#### [Текст]
++++++++++

Читаем Как читать романы как профессор. Изящное исследование самой популярной литературной формы полностью

Да, имеет, и еще какое. В определенной степени – из-за всех тех столпов модернизма, которые пробовали идти новыми путями. Они приходили и уходили. Но кое-что важное после себя оставили. Пока все это не началось – за точку отсчета примем высказывание Вулф о 1910 годе плюс-минус несколько лет, – читатели и писатели могли автоматически ожидать, что рассказывание обладает некоторой властью. Был центр повествования, существовавший вне действовавших в нем героев. Им чаще всего были всезнающие повествователи в великих викторианских романах: «Холодном доме», «Ярмарке тщеславия» или «Мидлмарче». Очевидно, некий разум существует вовне истории, определяет ее форму и как будто говорит: «Мы находимся вне этой истории, но при моем посредничестве можем войти не только в нее, но и в мысли героев когда заблагорассудится. В смысле, когда мне заблагорассудится». Однако такой внешний центр существует и в повествованиях от первого лица. Внешний? Да-да, внешний. Пип, ведущий повествование в «Больших надеждах», явно совсем не тот Пип-ребенок, который в самом начале романа попадает в цепкие лапы Мэгвича. На тот момент прошла уже большая часть его жизни. Но он также и не тот Пип, который в середине романа ведет беседу с Джо Гарджери о том, что значит быть джентльменом, а в конце у него происходит запоминающаяся встреча с Эстеллой. Пип-повествователь существует и вне, и после тех, разных Пипов. Что нам об этом говорит? Время глагола. Прошедшее время повествования – не простое настоящее и не какое-нибудь длительное – устанавливает дистанцию от событий и «я» внутри повествования.

И что же? Какая тут разница? А такая, что все, что мы узнаем о герое, а особенно же то, что мы узнаем от героя, мы узнаем опосредованно

. Между нами и молодым Пипом или Эстер Саммерсон сознательно помещен некто, фильтрующий их мысли, – отбирающий, расставляющий, выражающийся другими словами, – так что мы знакомы с ними только в такой, четко оформленной и довольно удаленной форме. При всем разнообразии романов «потока сознания» у них есть общее: стремление покончить с этим посредничеством, не только подобраться близко к герою, но и буквально залезть к нему в голову.

Крутая идея, вот только где же дорожная карта? Но оказывается, 1900-е годы прямо кишели картографами.

++++++++++

#### [Исходные данные]
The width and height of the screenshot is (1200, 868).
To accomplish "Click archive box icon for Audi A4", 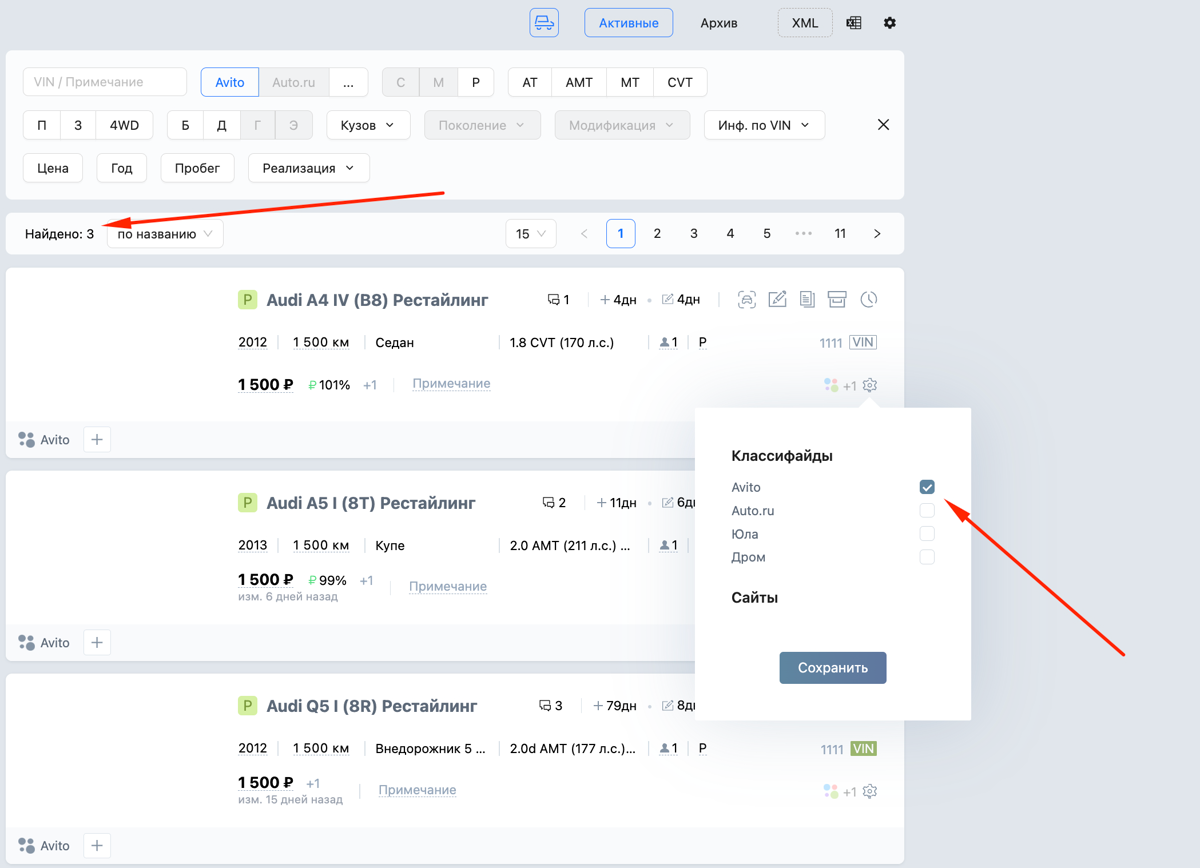I will click(837, 299).
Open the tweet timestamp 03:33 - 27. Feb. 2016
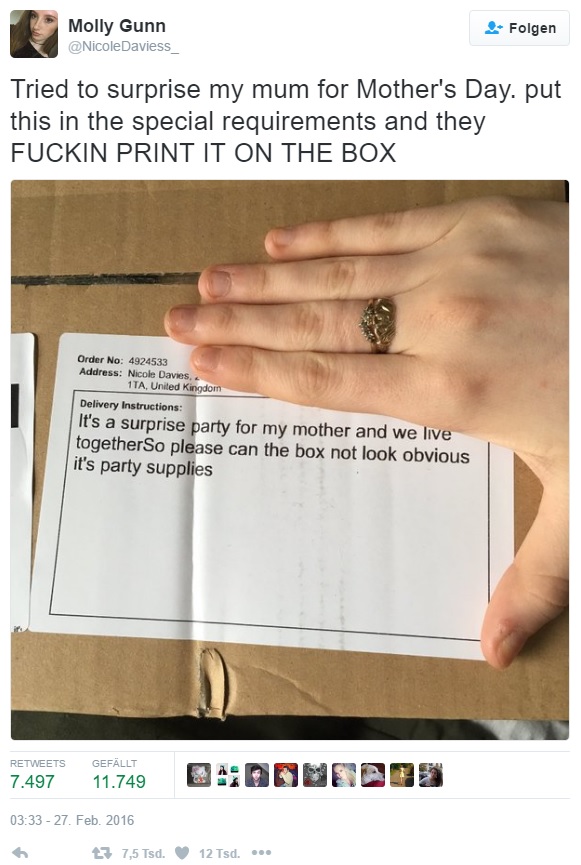Viewport: 581px width, 865px height. tap(72, 820)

++++++++++

#### [Задания]
A. Перепишите без изменений ту часть текста о повествователе в романе, которая открывается словами «И что же? Какая» и завершается словами «прямо кишели картографами.».
B. Продолжите текст о повествователе в романе, начав сразу после его последнего предложения.

#### [Ответы]
A.
И что же? Какая тут разница? А такая, что все, что мы узнаем о герое, а особенно же то, что мы узнаем от героя, мы узнаем опосредованно

. Между нами и молодым Пипом или Эстер Саммерсон сознательно помещен некто, фильтрующий их мысли, – отбирающий, расставляющий, выражающийся другими словами, – так что мы знакомы с ними только в такой, четко оформленной и довольно удаленной форме. При всем разнообразии романов «потока сознания» у них есть общее: стремление покончить с этим посредничеством, не только подобраться близко к герою, но и буквально залезть к нему в голову.

Крутая идея, вот только где же дорожная карта? Но оказывается, 1900-е годы прямо кишели картографами.

B.
Как я уже говорил, единой техники под названием «поток сознания» не существует. Этим весьма приблизительным термином мы обозначаем эффекты, производимые множеством техник, а в самом общем смысле описываем определенный тип художественной литературы, стремящийся при минимальном посредничестве повествования воспроизвести сознание во всей его сложности. И хотя эти книги очень сильно отличаются друг от друга, у всех них отсутствует повествовательный центр вне героя. Повествование ищет себе место в разуме героев, и не всегда именно тех, в которых были уверены их авторы. Потому что, как оказывается, разум уступает дорогу сознанию, а сознание состоит из множества уровней.

Кажется, эта идея пришла одновременно почти во все головы. Впервые термин «поток» появляется в работе Уильяма Джеймса «Научные основы психологии» (1890), где автор предпочитает именно его, а не, скажем, «ленту» или «цепь» сознания. Текучесть, непрерывность, глубина, подразумеваемые в слове «поток», делают его почти идеальным определением для сознания, каким его понимал Джеймс. В некоторых своих поздних романах его брат, Генри, начинает исследовать сознание как нечто работающее одновременно на нескольких уровнях, хотя ни одно из его произведений, строго говоря, нельзя отнести к «потоку сознания». Недурное начало, да?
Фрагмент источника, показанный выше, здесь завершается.